- **Fragmento de la página**

☆ ☆ ☆ ☆

Será preciso esperar a finales de los años 1990 y a la emergencia de las diferenciaciones cada vez más agudas del lado de los intelectuales inicialmente agrupados, errónea o acertadamente, en el seno del postmarxismo y/o del postestructuralismo para que se pueda desarrollar un verdadero debate sobre estas tesis. En ese sentido, los intercambios entre Laclau, Žižek y Butler a finales de los años 1990 marcan un punto de inflexión 7/. A menudo, su dimensión polémica deja aparecer líneas de confrontación en las que lo que está en juego va más allá de las discusiones puramente especulativas sobre la ontología de lo social. Sin duda, por primera vez tras la polémica intramarxista de los años 1980 se cuestiona el significado de la puesta en cuestión del capitalismo.
Es Laclau quien plantea los términos del debate: hablar de ruptura con el capitalismo no es más que un significante carente de una referencia real; razonar de esa manera no es más que un residuo de la visión clasista-fundamentalista del mundo social. Para él, la cuestión crucial se debería formular de la siguiente manera: «¿Cuán sistemático es el sistema? 8/. A partir de ahí presenta dos soluciones: de un lado, la creencia en «leyes endógenas de desarrollo» que supuestamente garantizan la «destrucción del sistema», bien mediante su propio hundimiento o como resultado de la no menos mítica misión revolucionaria del proletariado; de otra, la comprensión de la sistematicidad en tanto que «construcción hegemónica», efecto totalmente contingente de dispositivos discursivos.

☆ ☆ ☆ ☆

- **Ejercicios propuestos**
- a) Indica si cada afirmación concuerda con el texto sobre el debate en torno al capitalismo. Responde sí o no y cita las palabras exactas del texto que lo deciden. (i) Los intercambios entre Laclau, Žižek y Butler tuvieron lugar a finales de los años 1990. (ii) Es Žižek quien plantea los términos del debate. (iii) Laclau presenta tres soluciones.
- b) Prolonga el texto sobre el debate en torno al capitalismo a partir de su última frase.

- **Extracto de datos**

☆ ☆ ☆ ☆

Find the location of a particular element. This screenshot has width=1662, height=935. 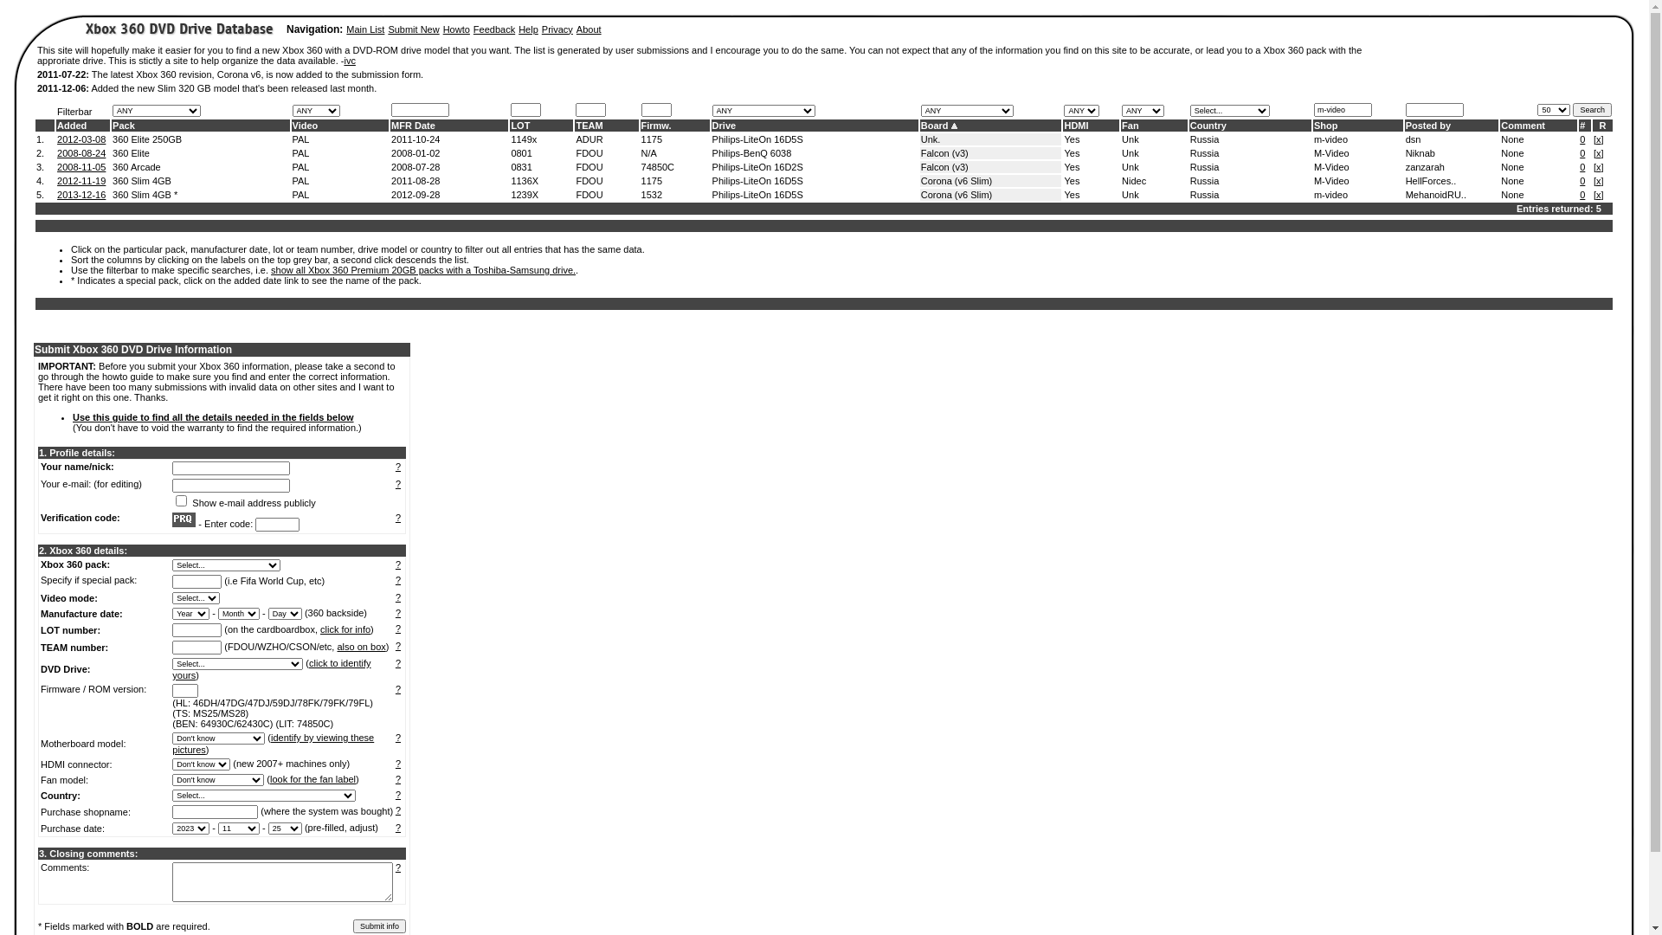

'Main List' is located at coordinates (364, 29).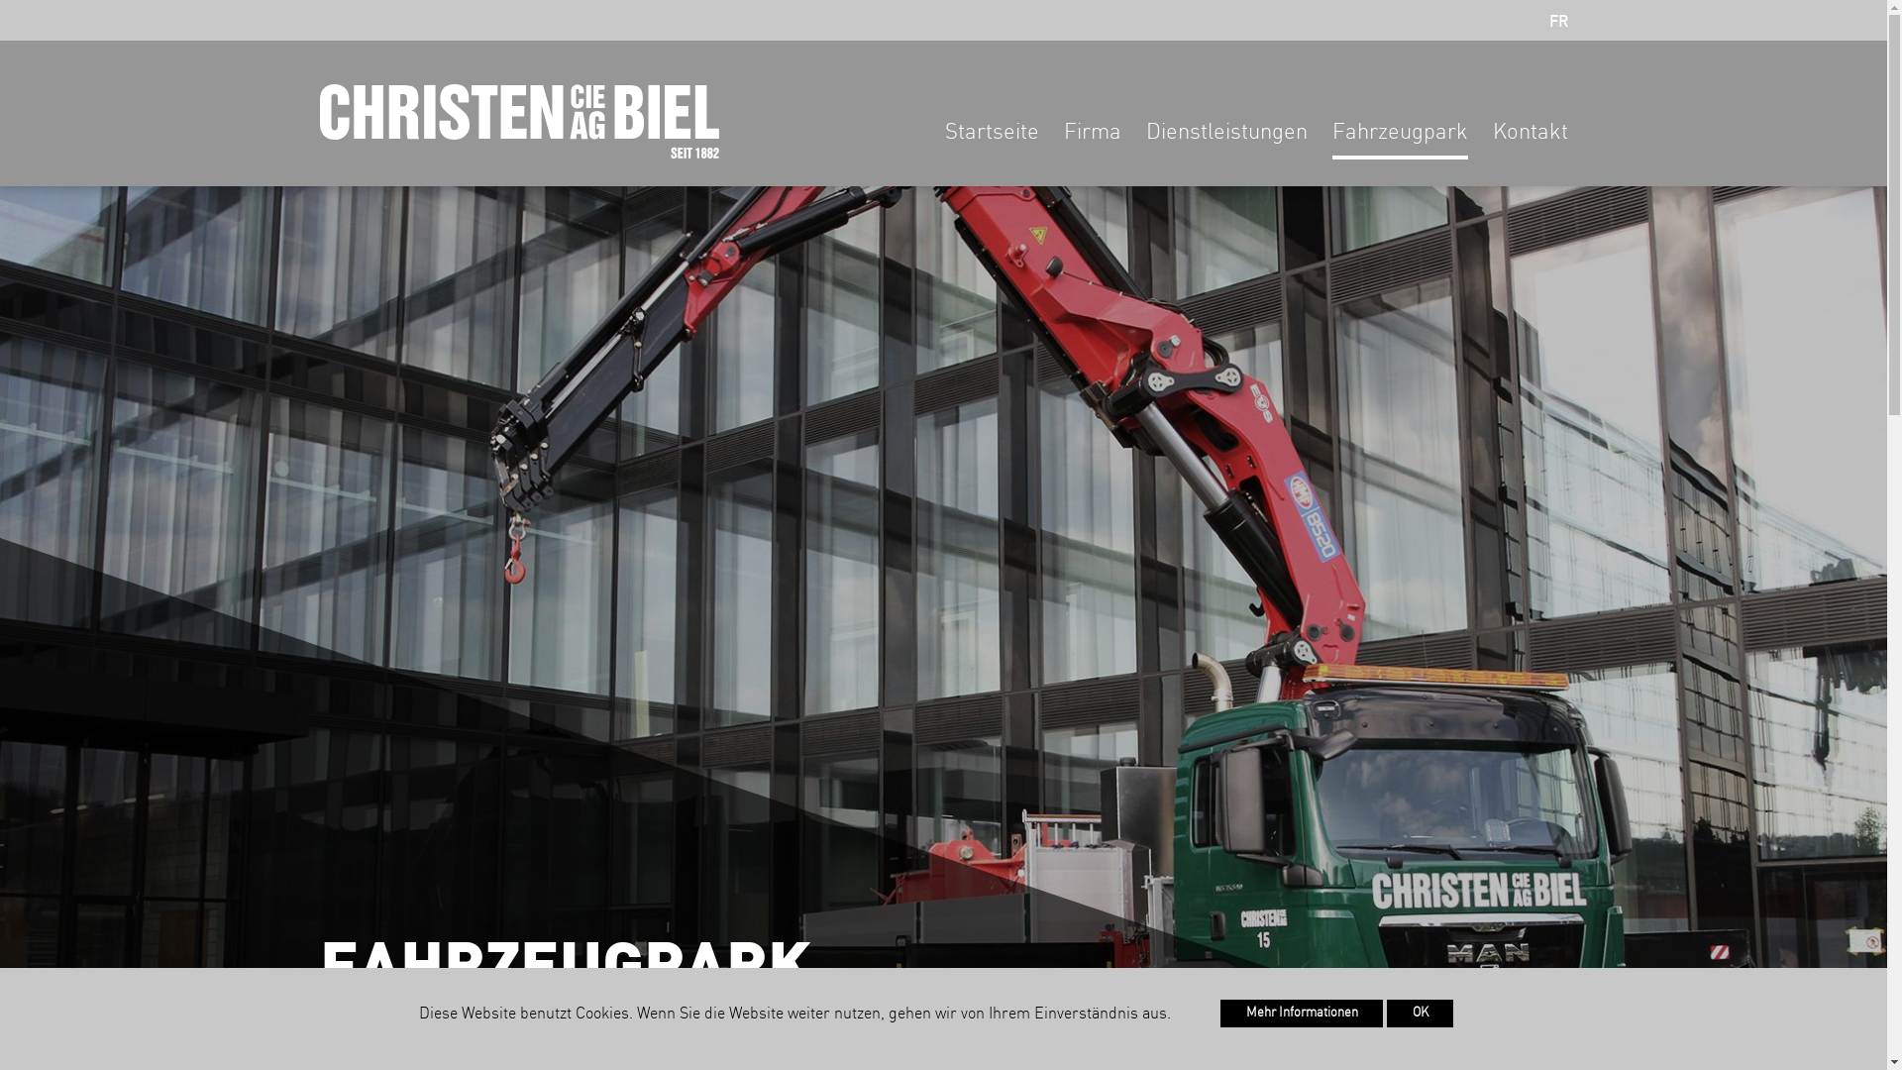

☆ ☆ ☆ ☆

- **Resultados por ejercicio**
- a)
(i) Sí: «los intercambios entre Laclau, Žižek y Butler a finales de los años 1990 marcan un punto de inflexión».
(ii) No: «Es Laclau quien plantea los términos del debate».
(iii) No: «A partir de ahí presenta dos soluciones».

- b)
Evidentemente, planteada en estos términos, no cabe ninguna duda de cuál debe ser la respuesta. ¿Quién de entre nosotros osaría defender una mezcla (totalmente incoherente por lo demás) de ingenuo determinismo y de creencia mesiánica sobre la misión del proletariado frente al encanto de la apertura, de la contingencia y de la pluralidad de posiciones subjetivas? Por ello, prosigue Laclau, la distinción que hace Žižek entre «luchas internas en el sistema» y «luchas para cambiar el sistema» carece de pertinencia: «esas afirmaciones no significan nada… su anticapitalismo [de Žižek] no es más que una cháchara vacía… Sus llamamientos a derrocar el capitalismo y a terminar con la democracia liberal no tienen ningún sentido» 9/. La idea de una puesta en cuestión, al mismo tiempo, de la economía capitalista y de la democracia liberal suscite en el teórico argentino una verdadero estallido de ira. De ese modo, Žižek se ve acusado de querer retornar a los «regímenes burocráticos comunistas de Europa del Este en los que vivió» y, de ese modo, traicionar su propio pasado de disidente en la ex Yugoslavia titista.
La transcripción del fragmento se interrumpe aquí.